Why doesn't Python's mmap work with large files?
Solution 1:
From IEEE 1003.1:
The mmap() function shall establish a mapping between a process' address space and a file, shared memory object, or [TYM] typed memory object.
It needs all the virtual address space because that's exactly what mmap()
does.
The fact that it isn't really running out of memory doesn't matter - you can't map more address space than you have available. Since you then take the result and access as if it were memory, how exactly do you propose to access more than 2^32 bytes into the file? Even if mmap()
didn't fail, you could still only read the first 4GB before you ran out of space in a 32-bit address space.
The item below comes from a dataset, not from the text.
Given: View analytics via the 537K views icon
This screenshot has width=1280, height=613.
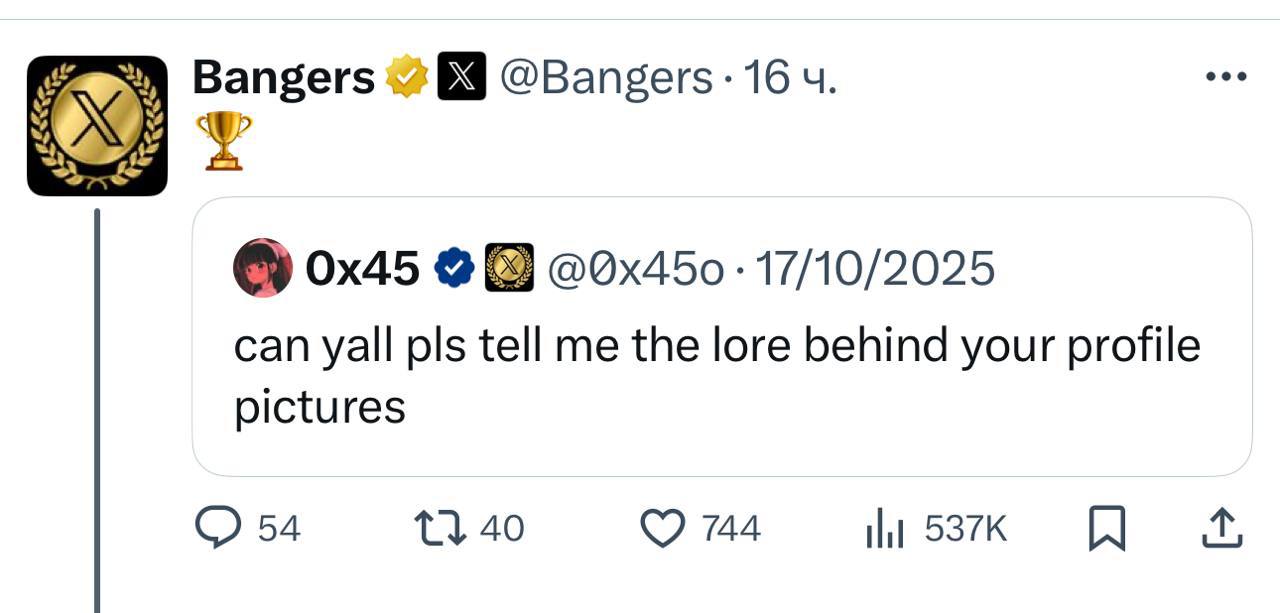Looking at the screenshot, I should coord(884,528).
You can, of course, mmap()
a sliding 32-bit window over the file, but that won't necessarily net you any benefit unless you can optimize your access pattern such that you limit how many times you have to visit previous windows.
Solution 2:
Sorry to answer my own question, but I think the real problem I had was not realising that mmap was a standard POSIX system call with particular characterisatations and limitations and that the Python mmap is supposed just to expose its functionality.
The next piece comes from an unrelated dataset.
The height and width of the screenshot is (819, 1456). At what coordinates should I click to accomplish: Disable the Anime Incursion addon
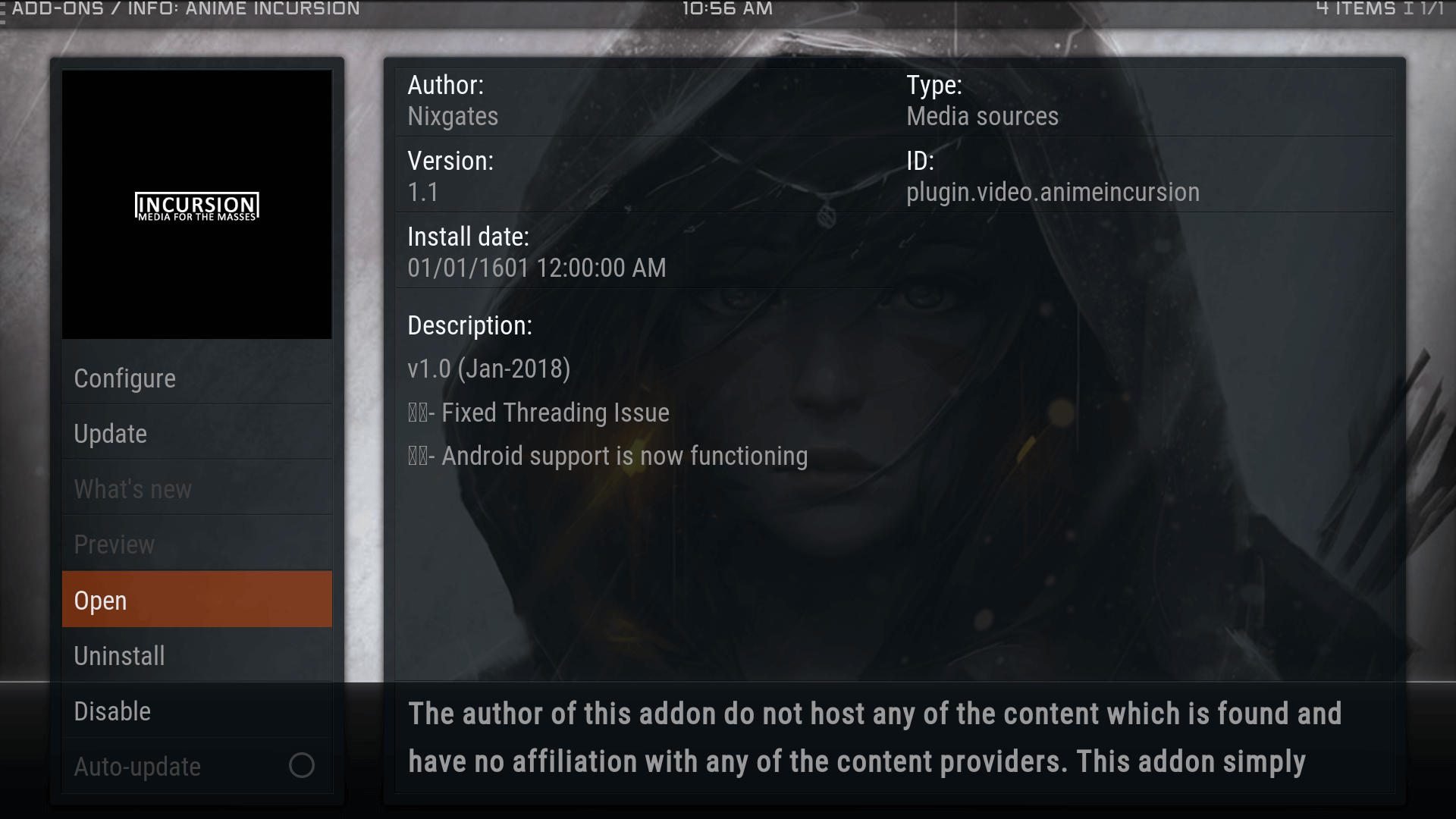click(197, 711)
The Python documentation doesn't mention the POSIX mmap and so if you come at it as a Python programmer without much knowledge of POSIX (as I did) then the address space problem appears quite arbitrary and badly designed!
Thanks to the other posters for teaching me the true meaning of mmap. Unfortunately no one has suggested a better alternative to my hand-crafted class for treating large files as strings, so I shall have to stick with it for now. Perhaps I will clean it up and make it part of my module's public interface when I get the chance.